Невыразимое горе звучало в голосе Бретта, хотя он и старался замаскировать его нарочито грубым тоном. Дженни судорожно искала, чем она может хоть немного ослабить его страдания.
— Следующие пятнадцать лет она потратила, подсчитывая каждый цент. Мать не пропускала ни одного пройдохи, который, естественно не задаром, обещал ей устроить свидание с душой умершего отца. Великий Боже, они проделывали свои шарлатанские фокусы прямо у нас в доме! И каждый раз мать была уверена, что уж теперь-то все наконец получится.
— А тебе тогда было пятнадцать, и с того времени ты несешь груз вины за его смерть!
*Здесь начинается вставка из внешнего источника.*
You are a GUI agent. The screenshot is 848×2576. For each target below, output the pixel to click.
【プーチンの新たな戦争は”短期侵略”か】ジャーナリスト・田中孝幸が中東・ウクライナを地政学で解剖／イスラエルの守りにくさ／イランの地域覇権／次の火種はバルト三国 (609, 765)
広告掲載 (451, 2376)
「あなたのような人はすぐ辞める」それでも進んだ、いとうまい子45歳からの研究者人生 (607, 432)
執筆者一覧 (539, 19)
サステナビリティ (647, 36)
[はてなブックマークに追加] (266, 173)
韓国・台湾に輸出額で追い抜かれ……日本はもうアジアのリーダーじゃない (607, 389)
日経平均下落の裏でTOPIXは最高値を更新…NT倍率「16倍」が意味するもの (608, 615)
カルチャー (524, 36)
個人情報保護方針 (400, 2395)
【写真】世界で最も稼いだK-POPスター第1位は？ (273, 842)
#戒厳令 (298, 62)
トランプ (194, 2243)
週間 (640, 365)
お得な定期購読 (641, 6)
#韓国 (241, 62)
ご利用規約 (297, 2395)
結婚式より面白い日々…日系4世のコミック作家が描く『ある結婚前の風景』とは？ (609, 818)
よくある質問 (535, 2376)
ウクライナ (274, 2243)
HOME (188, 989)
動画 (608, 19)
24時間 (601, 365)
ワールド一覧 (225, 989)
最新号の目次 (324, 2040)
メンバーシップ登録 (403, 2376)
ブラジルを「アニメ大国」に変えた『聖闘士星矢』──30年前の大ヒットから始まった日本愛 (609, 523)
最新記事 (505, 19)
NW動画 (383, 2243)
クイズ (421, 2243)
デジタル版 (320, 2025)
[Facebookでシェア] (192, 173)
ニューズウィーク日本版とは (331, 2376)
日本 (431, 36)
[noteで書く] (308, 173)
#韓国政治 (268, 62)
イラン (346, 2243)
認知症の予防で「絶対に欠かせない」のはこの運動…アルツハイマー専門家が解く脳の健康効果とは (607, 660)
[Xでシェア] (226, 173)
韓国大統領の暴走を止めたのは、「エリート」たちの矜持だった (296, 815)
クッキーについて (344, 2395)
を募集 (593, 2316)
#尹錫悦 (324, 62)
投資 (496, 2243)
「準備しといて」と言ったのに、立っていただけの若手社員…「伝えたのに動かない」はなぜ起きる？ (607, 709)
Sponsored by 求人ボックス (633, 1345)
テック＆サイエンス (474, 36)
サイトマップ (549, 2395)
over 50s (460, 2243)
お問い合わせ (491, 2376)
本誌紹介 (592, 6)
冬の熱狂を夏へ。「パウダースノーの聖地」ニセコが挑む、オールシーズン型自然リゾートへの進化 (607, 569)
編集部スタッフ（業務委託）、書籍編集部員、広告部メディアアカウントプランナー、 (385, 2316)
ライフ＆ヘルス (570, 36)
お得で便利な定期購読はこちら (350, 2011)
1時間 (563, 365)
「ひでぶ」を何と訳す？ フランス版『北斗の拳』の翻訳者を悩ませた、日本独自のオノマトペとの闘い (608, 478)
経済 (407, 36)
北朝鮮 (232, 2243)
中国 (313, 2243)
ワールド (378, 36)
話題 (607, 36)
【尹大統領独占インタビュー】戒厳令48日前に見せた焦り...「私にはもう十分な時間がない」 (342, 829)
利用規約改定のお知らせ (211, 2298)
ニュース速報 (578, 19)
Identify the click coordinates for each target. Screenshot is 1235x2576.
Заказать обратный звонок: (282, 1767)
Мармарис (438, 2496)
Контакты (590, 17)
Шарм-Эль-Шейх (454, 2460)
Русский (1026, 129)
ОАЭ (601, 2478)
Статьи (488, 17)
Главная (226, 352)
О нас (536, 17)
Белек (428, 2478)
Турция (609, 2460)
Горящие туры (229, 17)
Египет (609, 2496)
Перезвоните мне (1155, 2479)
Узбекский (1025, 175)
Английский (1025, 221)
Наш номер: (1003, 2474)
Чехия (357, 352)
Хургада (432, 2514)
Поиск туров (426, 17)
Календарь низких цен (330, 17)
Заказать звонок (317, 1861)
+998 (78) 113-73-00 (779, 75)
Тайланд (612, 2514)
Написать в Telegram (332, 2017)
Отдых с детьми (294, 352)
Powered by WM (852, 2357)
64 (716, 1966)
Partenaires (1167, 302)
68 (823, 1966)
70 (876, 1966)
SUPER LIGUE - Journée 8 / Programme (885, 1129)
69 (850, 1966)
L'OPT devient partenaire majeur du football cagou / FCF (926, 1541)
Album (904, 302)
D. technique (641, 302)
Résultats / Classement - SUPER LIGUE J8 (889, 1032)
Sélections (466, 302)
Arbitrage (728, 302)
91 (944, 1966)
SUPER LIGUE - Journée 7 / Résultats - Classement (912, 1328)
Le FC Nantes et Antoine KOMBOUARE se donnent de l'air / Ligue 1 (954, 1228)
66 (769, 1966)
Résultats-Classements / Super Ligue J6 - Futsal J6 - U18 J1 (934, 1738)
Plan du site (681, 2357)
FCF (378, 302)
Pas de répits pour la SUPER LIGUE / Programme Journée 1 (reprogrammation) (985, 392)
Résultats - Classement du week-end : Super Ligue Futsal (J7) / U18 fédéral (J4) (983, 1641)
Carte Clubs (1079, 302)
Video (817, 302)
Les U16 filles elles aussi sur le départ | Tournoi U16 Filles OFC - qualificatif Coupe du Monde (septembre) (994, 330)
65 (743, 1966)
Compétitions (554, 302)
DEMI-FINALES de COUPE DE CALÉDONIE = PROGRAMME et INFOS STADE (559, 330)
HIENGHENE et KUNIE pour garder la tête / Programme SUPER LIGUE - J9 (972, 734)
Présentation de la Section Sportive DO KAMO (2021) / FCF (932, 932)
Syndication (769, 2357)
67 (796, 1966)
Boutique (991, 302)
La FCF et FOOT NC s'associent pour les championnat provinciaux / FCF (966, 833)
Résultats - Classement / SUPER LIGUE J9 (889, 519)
— Да. Всего лишь за несколько недель я возненавидел этих добрых посредников, их побитые молью атласные тюрбаны и магические кристаллы из пузырчатого стекла. Когда мой старший брат окончил колледж и вернулся домой, то почти все заработанные нами деньги мать тратила на подобные фокусы всяких горе-медиумов, которых она бесконечно таскала в дом.
Ошеломленная Дженни молча гладила Бретта по голове. Она не хотела прерывать его рассказ: слишком долго Бретт носил в себе все это, а теперь, когда оно прорвалось наружу, должен непременно закончить свое печальное повествование. Каждое слово, сказанное Бреттом, доставляло ему почти физическое мучение. Она убрала руку с его шевелюры, но Бретт повернул голову и заставил пальцы Дженни снова коснуться его. Ее прикосновения, казалось, снимали сердечную боль.
— Заунывными голосами эти люди сначала готовили клиента, рассказывая, как трудно поверить в то, что отец сейчас начнет разговаривать с ней, и все благодаря их неповторимому таланту. Но нужно было знать мою мать. Она почти сразу верила этой ораве шарлатанов. «Скажи Бретту, что это не его вина. Скажи Бретту, чтобы он прекратил винить себя в моей смерти», — прогнусавил Бретт, передразнивая. — Они говорили только то, что хотела слышать мать!
Дженни улыбнулась:
— В последнем я и не сомневалась. Хотелось бы знать, что же было дальше.
Бретт тоже улыбнулся в ответ, но улыбка быстро погасла и превратилась в кривую ухмылку.
— Дальше? Дальше им надоело играть в эти игры, и они убедили мать в том, что отец пережил реинкарнацию и теперь, снова возродившись, уже не может вступать с ними в контакт. Место и время рождения они, конечно, назвать не смогли. Короче говоря, после таких сеансов мать, похоже, окончательно тронулась. После того как ее уверили в том, что она не сможет найти отца в своей следующей жизни, поскольку он уже родился снова, мать не придумала ничего лучше, чем обратиться в Ассоциацию исследований и просвещения.
— То есть в группу, изучающую физические феномены, — уточнила Дженни, продолжая гладить его.
Бретт приоткрыл глаза и кивнул:
— Да, в свое время о ней много говорили.
— Дальше?
— Почти ничего. В ассоциации она потребовала проверить всех детей, родившихся после ее «последнего контакта», на предмет соответствия кармы ребенка карме моего умершего отца, поскольку пребывала в полной уверенности, что отец должен вернуться снова, пусть даже в образе ребенка. Там ей, естественно, отказали, — в голосе послышался сарказм, — очевидно, слишком много детей родилось с того времени. То есть они просто объяснили, что не могут стучаться в каждую дверь во всей Индиане, не будучи уверенными в том, что отец родился где-то поблизости и что он родился вообще. Ты могла предположить существование такого дерьма? Ни один из них не взял на себя труд убедить ее, что отец спокойно лежит в могиле.